Podemos citar algunos problemas típicos que se pueden resolver eficazmente con soluciones convolucionales. Entre elloss se incluye la clasificación de imágenes médicas para detectar enfermedades, la conducción autónoma de vehículos, donde las redes convolucionales procesan las imágenes de las cámaras para identificar objetos y señales de tráfico, o el reconocimiento de gestos para la interacción humano-computadora. En todos estos casos, las redes convolucionales demuestran su capacidad para extraer características relevantes de los datos visuales y tomar decisiones precisas.
Las operaciones de convolución resultan óptimas para este tipo de casos debido a su capacidad para explotar la estructura espacial de los datos, su robustez ante las variaciones en la entrada y su eficiencia computacional. Al aplicar filtros convolucionales, la red puede aprender a identificar patrones locales en la imagen, como bordes, texturas y formas, independientemente de su posición exacta. Las capas de pooling, por su parte, reducen la dimensionalidad de las representaciones aprendidas, lo que permite a la red enfocarse en las características más importantes y disminuir la cantidad de cálculos necesarios.
Conclusiones
A lo largo de este último artículo de la serie, hemos explorado en detalle las redes neuronales convolucionales, una arquitectura fundamental en el campo de la Inteligencia Artificial. Este tipo de arquitecturas se han presentado como una solución muy potente debido a su capacidad para extraer características relevantes de los datos de forma automática, lo que las hace especialmente adecuadas para problemas con estructura espacial, como la visión artificial.
A las contribuciones establecidas hasta la fecha en el campo de las redes neuronales, se sumaba ahora la habilidad de aplicar técnicas de convolución, lo que permitía a los modelos aprender representaciones jerárquicas de los datos. Esta idea permitía que las redes convolucionales pudieran identificar patrones de baja complejidad en las capas iniciales y combinarlos para formar representaciones de alto nivel en las capas posteriores, lo que les confiere una gran capacidad de abstracción.

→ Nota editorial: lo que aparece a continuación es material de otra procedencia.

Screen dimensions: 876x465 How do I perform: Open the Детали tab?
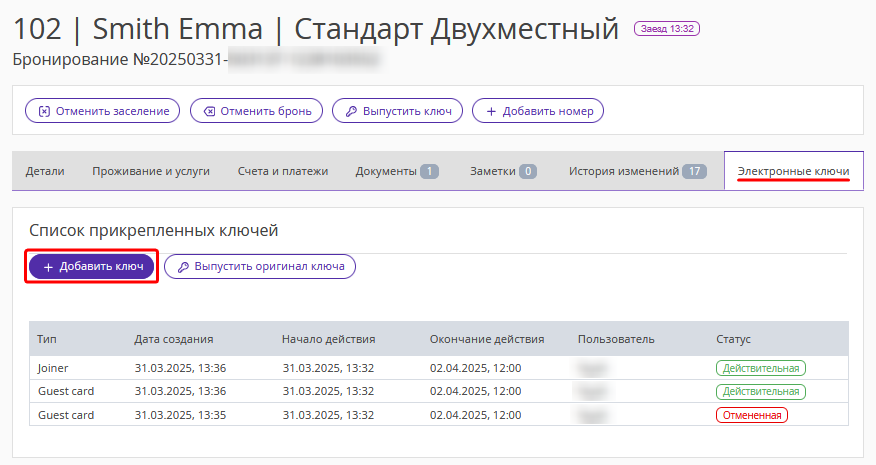click(x=45, y=171)
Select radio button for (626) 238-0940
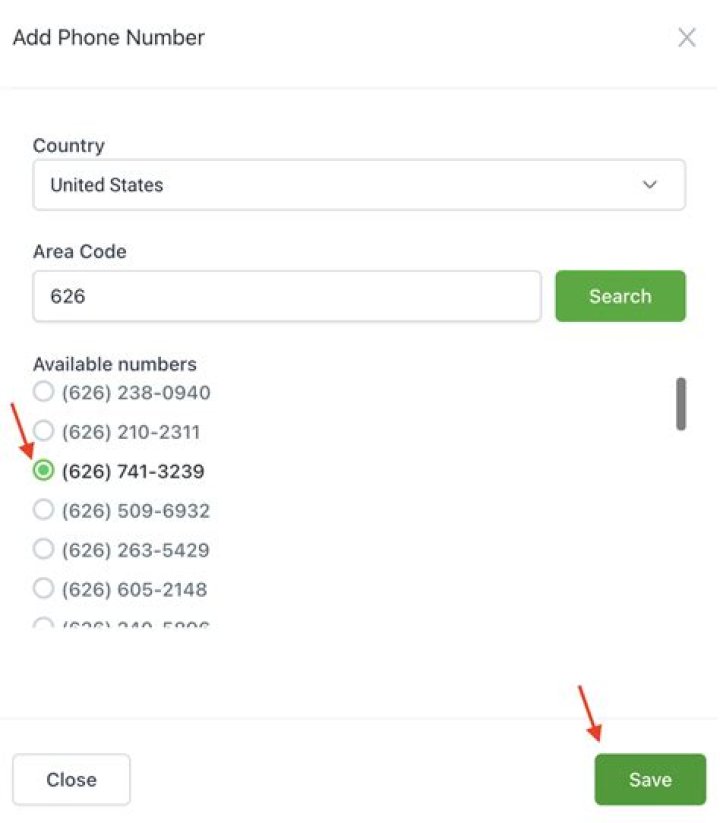 coord(43,392)
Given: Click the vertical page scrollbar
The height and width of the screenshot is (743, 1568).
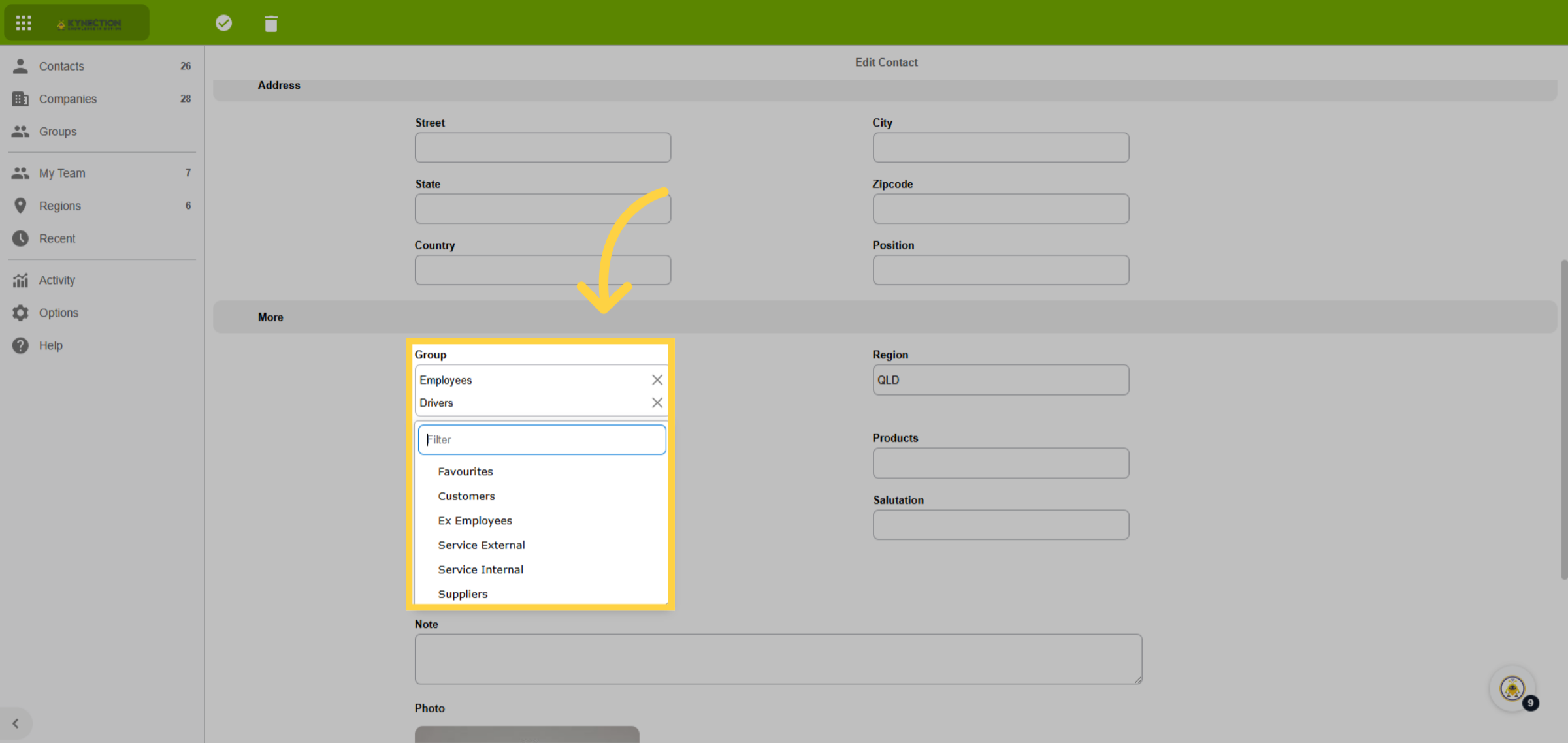Looking at the screenshot, I should 1563,419.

A día de hoy, este tipo de redes están en el centro de cualquier problema de visión artificial, desde la clasificación de imágenes hasta la detección de objetos y el reconocimiento facial. Su eficacia y versatilidad las han convertido en una herramienta indispensable para resolver desafíos complejos en diversos campos, como la medicina, la conducción autónoma y la seguridad.
Las redes neuronales convolucionales constituyen un cierre perfecto a las arquitecturas complejas que hemos descrito a lo largo de esta serie. Lo que se hizo patente a lo largo de esta evolución es que la potencia de cómputo en arquitecturas conexionistas no venía de la mano de crear modelos de solución más complejos, sino arquitecturas de red distribuidas donde un mayor número de neuronas operando localmente como clasificadores lineales simples serían capaces de arrojar una respuesta compositiva de gran potencia.
El relato teórico ya no estaría tanto en el comportamiento interno de una neurona artificial operando como unidad de procesamiento, sino en cómo podían idearse diferentes arquitecturas de red que, aplicando diferentes modelos de operación y aprendizaje, pudieran resolver nuevas familias de problemas. El camino para una Inteligencia Artificial potente e imitativa había quedado sembrado para empezar a generar valor real algunos años después. Ahora solo era necesario disponer de datos de calidad para nutrir estas soluciones.